Semua narasumber kami sepakat bahwa daya tarik kompetisi kasti bukanlah soal hadiah. Beberapa kompetisi harlah bahkan hanya menyediakan hadiah kaos kepada pemenang, “Yang diperebutkan bukan piala, tapi nama. Misal, ada satu tim sering juara, itu [nantinya] penonton menunggu-nunggu di lapangan untuk melihat aksi mereka,” kata Ochi.
Popularitas tim pemenang yang terangkat membuat nama pemainnya melambung. Selain menjadi jaminan ramai penonton, tim yang sering menang akan sering diundang untuk menghadiri kompetisi harlah tim-tim lain karena harumnya reputasi. Nama baik dan status sosial tim sudah cukup sebagai ganjaran sepadan dari setiap latihan dan ritual yang dijalani untuk menang.

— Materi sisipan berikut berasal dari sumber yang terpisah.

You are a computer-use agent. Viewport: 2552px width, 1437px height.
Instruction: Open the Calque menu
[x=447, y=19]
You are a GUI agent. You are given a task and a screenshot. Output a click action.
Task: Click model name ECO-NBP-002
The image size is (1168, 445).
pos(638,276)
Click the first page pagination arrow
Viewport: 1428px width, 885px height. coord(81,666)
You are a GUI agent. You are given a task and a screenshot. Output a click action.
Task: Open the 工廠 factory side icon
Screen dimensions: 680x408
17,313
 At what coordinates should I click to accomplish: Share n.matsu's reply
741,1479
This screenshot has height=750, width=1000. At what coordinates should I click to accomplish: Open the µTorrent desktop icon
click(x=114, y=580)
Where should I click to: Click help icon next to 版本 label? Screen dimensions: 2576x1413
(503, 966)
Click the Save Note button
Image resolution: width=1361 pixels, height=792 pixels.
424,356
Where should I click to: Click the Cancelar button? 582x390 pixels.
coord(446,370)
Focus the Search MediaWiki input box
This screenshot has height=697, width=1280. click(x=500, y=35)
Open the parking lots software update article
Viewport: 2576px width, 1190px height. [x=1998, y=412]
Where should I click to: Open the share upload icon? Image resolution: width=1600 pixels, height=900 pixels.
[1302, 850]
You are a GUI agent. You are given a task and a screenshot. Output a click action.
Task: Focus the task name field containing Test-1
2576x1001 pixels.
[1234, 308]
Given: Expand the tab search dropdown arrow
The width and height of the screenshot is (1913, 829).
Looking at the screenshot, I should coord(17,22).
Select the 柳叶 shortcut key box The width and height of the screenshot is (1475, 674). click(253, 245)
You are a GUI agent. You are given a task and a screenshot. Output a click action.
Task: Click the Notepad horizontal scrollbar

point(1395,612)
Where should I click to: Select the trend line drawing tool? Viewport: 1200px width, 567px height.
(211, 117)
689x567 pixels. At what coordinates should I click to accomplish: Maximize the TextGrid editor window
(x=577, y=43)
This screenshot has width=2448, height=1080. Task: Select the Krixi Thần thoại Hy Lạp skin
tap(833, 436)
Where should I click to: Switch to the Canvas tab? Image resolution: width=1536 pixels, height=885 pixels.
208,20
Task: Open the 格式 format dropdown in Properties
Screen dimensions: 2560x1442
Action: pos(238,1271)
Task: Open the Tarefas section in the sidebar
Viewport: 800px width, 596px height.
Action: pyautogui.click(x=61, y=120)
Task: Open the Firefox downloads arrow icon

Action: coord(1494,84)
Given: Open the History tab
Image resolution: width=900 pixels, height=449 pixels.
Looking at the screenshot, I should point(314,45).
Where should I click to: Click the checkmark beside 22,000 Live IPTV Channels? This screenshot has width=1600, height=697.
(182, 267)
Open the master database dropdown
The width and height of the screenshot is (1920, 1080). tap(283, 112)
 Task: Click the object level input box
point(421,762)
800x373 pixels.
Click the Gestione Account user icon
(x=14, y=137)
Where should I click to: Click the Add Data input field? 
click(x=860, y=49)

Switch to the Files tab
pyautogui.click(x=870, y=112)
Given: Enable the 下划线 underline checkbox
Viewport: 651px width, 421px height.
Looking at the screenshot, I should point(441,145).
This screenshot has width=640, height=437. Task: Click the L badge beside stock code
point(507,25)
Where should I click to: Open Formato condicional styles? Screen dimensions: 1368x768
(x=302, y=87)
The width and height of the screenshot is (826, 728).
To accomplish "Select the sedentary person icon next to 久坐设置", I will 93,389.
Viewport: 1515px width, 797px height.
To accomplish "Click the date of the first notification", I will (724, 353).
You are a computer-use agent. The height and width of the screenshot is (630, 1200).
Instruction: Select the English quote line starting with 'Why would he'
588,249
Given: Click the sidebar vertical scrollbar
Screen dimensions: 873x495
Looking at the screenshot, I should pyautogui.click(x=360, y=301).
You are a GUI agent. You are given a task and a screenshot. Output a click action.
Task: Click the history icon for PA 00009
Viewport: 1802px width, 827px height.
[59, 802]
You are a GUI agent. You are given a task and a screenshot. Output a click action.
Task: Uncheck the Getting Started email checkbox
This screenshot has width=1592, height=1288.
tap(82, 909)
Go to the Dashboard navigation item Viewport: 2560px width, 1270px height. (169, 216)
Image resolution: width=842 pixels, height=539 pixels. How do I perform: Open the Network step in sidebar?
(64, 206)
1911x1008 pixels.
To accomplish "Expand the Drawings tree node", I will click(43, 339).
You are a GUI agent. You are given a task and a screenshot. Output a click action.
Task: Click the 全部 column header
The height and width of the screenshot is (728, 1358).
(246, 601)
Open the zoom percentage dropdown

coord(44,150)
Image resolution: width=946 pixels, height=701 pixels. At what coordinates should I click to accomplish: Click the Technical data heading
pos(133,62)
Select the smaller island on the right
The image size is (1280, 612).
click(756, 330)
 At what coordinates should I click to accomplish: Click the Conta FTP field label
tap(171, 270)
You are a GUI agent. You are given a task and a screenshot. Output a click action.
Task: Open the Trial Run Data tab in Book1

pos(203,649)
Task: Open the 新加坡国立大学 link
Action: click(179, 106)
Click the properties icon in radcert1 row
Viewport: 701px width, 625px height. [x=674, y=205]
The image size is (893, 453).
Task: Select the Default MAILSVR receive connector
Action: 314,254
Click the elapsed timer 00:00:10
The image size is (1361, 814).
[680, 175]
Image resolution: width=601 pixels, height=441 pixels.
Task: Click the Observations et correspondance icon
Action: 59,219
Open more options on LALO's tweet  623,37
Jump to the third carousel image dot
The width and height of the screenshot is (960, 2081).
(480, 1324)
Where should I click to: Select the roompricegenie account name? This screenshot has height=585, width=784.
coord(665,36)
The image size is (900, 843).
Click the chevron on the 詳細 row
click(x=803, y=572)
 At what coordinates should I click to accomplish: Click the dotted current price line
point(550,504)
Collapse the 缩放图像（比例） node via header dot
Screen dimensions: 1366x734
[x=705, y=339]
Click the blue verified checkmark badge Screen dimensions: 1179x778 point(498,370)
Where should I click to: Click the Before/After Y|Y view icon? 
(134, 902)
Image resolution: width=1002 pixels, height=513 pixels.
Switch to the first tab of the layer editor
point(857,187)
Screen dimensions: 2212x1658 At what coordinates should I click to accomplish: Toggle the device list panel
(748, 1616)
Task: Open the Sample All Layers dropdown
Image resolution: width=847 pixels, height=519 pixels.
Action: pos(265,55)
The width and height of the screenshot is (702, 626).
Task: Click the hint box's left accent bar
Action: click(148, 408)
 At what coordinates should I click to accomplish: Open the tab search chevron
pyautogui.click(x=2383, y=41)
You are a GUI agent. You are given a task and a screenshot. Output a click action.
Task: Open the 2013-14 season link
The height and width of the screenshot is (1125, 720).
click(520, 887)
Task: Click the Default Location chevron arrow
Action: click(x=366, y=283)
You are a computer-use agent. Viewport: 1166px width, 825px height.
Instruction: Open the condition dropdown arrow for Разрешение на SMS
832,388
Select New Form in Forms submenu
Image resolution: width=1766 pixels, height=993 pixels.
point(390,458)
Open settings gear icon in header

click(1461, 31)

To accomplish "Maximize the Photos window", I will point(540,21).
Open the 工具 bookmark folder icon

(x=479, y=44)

Ochi menceritakan pertandingan kasti di daerah sekitarnya sebenarnya sempat dihentikan beberapa bulan karena pandemi sebelum akhirnya bisa berlanjut. “Memang sempat berhenti, sampai beberapa ketua klub mendatangi kantor polisi. [Mereka melakukan] semacam demo meminta kasti digelar kembali. Kasti tidak bisa dihentikan di Madura,” tutup Ochi.
Mendengarnya, kami cuma bisa geleng-geleng. Didatangi warga dengan tuntutan pemberian izin main kasti jelas enggak ada di dalam bayangan kantor polisi mana pun.